Records from a dataset for pointing —

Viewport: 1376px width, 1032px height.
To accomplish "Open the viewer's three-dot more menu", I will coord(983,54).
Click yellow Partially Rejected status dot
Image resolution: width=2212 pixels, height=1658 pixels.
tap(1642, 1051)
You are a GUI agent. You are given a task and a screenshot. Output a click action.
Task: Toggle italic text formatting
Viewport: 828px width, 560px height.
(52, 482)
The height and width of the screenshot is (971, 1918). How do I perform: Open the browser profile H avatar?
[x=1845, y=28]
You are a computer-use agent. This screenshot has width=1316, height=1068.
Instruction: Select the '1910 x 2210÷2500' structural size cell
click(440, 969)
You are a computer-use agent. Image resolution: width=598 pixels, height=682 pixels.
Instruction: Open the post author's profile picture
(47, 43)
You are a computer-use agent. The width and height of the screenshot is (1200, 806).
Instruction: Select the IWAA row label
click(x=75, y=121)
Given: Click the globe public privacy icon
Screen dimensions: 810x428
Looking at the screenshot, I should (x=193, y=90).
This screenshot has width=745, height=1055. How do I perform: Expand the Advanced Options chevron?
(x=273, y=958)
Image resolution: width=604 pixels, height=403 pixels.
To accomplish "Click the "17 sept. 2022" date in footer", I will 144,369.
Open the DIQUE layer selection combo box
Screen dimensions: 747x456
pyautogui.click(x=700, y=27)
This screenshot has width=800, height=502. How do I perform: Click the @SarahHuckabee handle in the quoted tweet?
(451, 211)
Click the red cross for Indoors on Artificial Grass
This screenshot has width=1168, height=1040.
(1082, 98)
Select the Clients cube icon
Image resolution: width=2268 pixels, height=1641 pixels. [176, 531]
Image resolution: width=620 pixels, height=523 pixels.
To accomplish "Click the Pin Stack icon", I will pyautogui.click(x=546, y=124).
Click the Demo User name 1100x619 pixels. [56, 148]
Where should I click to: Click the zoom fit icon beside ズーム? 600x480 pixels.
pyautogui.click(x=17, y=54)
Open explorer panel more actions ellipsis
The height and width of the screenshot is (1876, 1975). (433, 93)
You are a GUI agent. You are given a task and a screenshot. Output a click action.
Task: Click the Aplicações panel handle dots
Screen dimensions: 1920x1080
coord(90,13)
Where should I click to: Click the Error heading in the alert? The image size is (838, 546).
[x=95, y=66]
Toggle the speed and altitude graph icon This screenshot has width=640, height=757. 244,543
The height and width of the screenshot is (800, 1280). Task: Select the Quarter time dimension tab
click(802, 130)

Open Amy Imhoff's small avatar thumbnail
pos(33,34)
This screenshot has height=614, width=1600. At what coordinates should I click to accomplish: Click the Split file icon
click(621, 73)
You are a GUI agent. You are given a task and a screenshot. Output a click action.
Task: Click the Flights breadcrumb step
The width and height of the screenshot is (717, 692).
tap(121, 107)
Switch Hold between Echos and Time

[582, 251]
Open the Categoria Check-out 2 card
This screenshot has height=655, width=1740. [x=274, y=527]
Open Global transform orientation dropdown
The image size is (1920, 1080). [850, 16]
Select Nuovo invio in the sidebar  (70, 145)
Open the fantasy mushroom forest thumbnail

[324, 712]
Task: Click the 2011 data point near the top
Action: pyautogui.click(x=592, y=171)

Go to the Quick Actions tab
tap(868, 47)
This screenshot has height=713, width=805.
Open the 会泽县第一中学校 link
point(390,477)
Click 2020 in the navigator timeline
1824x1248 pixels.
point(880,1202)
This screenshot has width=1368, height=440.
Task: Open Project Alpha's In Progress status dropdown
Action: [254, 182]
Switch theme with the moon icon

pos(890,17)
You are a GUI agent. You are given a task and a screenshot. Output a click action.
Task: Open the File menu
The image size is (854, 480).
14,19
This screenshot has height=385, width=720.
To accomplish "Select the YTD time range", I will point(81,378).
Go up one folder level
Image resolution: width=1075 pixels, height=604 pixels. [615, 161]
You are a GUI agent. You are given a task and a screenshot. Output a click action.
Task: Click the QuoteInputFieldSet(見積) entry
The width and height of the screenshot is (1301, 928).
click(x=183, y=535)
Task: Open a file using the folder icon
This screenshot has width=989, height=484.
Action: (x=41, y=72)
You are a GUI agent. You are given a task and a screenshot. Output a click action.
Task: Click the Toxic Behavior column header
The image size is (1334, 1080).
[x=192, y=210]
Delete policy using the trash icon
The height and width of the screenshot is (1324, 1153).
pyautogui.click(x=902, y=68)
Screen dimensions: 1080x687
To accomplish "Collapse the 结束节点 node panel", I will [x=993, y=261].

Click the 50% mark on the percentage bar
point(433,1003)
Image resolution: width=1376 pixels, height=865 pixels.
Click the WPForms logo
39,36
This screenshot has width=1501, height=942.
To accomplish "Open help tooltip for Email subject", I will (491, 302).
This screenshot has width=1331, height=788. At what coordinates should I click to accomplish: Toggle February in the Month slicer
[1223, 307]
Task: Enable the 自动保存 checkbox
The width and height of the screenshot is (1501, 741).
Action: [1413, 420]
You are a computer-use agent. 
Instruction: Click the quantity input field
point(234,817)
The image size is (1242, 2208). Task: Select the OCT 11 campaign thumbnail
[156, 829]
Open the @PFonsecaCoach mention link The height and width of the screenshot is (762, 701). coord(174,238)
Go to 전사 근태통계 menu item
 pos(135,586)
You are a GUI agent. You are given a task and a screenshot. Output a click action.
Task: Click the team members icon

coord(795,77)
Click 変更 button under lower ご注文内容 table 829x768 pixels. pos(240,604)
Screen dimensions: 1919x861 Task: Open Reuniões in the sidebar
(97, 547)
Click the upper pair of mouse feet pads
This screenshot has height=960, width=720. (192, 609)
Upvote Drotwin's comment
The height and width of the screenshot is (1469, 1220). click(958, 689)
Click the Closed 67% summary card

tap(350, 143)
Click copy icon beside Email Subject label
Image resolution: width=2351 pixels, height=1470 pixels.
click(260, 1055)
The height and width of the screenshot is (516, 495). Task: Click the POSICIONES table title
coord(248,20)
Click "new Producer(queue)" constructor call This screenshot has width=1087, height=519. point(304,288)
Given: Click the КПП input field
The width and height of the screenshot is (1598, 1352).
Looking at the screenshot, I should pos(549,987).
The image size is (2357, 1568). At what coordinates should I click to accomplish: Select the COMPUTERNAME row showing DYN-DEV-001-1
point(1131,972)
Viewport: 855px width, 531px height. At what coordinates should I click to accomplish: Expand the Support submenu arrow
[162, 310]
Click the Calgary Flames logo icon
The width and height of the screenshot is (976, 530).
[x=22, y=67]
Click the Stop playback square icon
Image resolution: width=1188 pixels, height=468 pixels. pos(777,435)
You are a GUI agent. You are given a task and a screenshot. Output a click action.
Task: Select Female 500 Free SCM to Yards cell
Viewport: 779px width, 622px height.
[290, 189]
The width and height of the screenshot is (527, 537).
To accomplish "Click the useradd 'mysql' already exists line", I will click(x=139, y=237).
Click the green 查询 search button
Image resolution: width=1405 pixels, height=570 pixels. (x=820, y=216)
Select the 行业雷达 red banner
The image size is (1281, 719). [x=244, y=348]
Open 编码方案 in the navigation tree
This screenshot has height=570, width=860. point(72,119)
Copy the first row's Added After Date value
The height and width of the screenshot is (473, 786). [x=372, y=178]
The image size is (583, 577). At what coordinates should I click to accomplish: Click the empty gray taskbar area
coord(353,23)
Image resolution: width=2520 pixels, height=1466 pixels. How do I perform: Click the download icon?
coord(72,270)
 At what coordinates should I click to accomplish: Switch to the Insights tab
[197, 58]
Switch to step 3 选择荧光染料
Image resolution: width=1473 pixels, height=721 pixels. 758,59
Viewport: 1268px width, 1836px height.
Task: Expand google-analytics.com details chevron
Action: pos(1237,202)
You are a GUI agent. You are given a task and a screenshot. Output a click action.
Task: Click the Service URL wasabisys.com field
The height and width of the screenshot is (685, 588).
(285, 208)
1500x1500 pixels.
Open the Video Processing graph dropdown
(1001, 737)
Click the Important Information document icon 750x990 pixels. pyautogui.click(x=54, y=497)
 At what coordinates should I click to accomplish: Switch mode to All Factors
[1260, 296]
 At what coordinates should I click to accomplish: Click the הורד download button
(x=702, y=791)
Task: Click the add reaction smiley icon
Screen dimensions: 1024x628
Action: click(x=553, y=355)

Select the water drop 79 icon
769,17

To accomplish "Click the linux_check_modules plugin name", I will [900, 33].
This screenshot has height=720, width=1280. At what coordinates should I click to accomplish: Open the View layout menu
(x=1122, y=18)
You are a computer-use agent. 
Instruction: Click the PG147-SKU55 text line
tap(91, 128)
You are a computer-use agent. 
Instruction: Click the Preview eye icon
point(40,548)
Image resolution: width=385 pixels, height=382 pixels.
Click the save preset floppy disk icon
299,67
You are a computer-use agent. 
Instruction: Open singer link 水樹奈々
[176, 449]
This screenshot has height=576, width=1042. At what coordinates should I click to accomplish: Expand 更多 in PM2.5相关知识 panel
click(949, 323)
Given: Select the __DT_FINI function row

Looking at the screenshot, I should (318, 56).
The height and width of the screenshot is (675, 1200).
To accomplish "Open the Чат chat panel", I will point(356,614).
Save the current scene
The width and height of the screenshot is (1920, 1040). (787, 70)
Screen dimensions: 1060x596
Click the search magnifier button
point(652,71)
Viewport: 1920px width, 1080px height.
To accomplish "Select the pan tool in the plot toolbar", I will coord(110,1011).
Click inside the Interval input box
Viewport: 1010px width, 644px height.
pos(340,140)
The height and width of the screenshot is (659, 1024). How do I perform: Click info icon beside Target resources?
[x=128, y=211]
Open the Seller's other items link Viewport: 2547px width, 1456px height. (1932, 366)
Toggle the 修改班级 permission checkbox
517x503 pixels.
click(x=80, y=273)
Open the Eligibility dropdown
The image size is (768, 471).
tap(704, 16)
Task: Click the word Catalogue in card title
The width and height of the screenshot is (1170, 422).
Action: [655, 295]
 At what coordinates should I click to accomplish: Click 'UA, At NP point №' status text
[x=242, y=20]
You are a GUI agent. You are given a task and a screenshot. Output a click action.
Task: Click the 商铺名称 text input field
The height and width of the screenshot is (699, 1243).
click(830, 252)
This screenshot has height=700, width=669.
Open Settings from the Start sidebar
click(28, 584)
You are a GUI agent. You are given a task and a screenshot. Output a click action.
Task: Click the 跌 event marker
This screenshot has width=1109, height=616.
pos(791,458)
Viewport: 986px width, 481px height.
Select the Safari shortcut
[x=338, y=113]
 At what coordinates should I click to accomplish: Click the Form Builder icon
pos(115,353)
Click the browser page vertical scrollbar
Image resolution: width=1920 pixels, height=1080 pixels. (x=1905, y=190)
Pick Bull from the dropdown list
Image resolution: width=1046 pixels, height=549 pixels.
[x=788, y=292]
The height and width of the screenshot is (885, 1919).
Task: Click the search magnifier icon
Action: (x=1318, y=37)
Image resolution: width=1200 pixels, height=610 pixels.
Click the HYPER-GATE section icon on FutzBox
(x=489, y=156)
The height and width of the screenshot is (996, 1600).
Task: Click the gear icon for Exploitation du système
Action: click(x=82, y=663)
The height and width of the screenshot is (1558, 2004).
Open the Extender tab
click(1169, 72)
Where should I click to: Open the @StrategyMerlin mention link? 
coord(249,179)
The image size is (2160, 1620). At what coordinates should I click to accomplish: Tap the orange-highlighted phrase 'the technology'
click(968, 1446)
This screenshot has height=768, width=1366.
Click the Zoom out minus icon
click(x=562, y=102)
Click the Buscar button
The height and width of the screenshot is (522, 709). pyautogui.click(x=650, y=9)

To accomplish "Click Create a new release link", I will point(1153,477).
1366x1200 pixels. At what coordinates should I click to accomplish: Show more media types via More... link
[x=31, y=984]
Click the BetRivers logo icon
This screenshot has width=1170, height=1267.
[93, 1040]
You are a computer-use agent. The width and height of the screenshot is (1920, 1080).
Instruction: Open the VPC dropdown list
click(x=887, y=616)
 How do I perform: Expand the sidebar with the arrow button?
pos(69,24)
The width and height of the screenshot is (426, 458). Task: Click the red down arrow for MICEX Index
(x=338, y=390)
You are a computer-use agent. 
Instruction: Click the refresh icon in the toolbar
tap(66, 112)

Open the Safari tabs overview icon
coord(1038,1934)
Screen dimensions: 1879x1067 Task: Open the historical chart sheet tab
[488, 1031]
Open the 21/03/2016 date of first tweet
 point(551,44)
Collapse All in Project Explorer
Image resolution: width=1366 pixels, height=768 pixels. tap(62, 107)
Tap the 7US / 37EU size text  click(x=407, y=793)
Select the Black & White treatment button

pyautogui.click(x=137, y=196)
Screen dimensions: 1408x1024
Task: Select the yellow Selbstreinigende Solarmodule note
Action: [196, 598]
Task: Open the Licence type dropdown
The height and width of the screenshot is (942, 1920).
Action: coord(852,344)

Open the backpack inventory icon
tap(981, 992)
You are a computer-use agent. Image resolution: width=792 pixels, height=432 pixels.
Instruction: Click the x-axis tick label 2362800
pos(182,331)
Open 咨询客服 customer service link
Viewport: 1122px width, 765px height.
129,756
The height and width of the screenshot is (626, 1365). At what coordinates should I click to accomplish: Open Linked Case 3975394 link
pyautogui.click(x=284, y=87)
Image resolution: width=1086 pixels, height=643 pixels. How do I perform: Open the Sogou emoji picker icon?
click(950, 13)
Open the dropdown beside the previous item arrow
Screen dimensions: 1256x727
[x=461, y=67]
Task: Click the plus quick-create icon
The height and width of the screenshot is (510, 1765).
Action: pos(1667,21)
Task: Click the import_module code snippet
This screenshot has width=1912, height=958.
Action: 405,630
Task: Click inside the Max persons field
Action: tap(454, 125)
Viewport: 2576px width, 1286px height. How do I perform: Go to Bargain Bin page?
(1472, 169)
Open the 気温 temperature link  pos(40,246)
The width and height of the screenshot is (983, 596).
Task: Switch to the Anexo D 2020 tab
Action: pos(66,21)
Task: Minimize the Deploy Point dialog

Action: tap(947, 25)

Your instructions — Can you write out, unchanged, the stretch of lines from the one containing "Task: Click the word Catalogue in card title" through the one containing "Action: (x=1318, y=37)"? Include both end lines and nothing else.

Problem solution —
Task: Click the word Catalogue in card title
The width and height of the screenshot is (1170, 422).
Action: [655, 295]
 At what coordinates should I click to accomplish: Click 'UA, At NP point №' status text
[x=242, y=20]
You are a GUI agent. You are given a task and a screenshot. Output a click action.
Task: Click the 商铺名称 text input field
The height and width of the screenshot is (699, 1243).
click(830, 252)
This screenshot has height=700, width=669.
Open Settings from the Start sidebar
click(28, 584)
You are a GUI agent. You are given a task and a screenshot. Output a click action.
Task: Click the 跌 event marker
This screenshot has width=1109, height=616.
pos(791,458)
Viewport: 986px width, 481px height.
Select the Safari shortcut
[x=338, y=113]
 At what coordinates should I click to accomplish: Click the Form Builder icon
pos(115,353)
Click the browser page vertical scrollbar
Image resolution: width=1920 pixels, height=1080 pixels. (x=1905, y=190)
Pick Bull from the dropdown list
Image resolution: width=1046 pixels, height=549 pixels.
[x=788, y=292]
The height and width of the screenshot is (885, 1919).
Task: Click the search magnifier icon
Action: (x=1318, y=37)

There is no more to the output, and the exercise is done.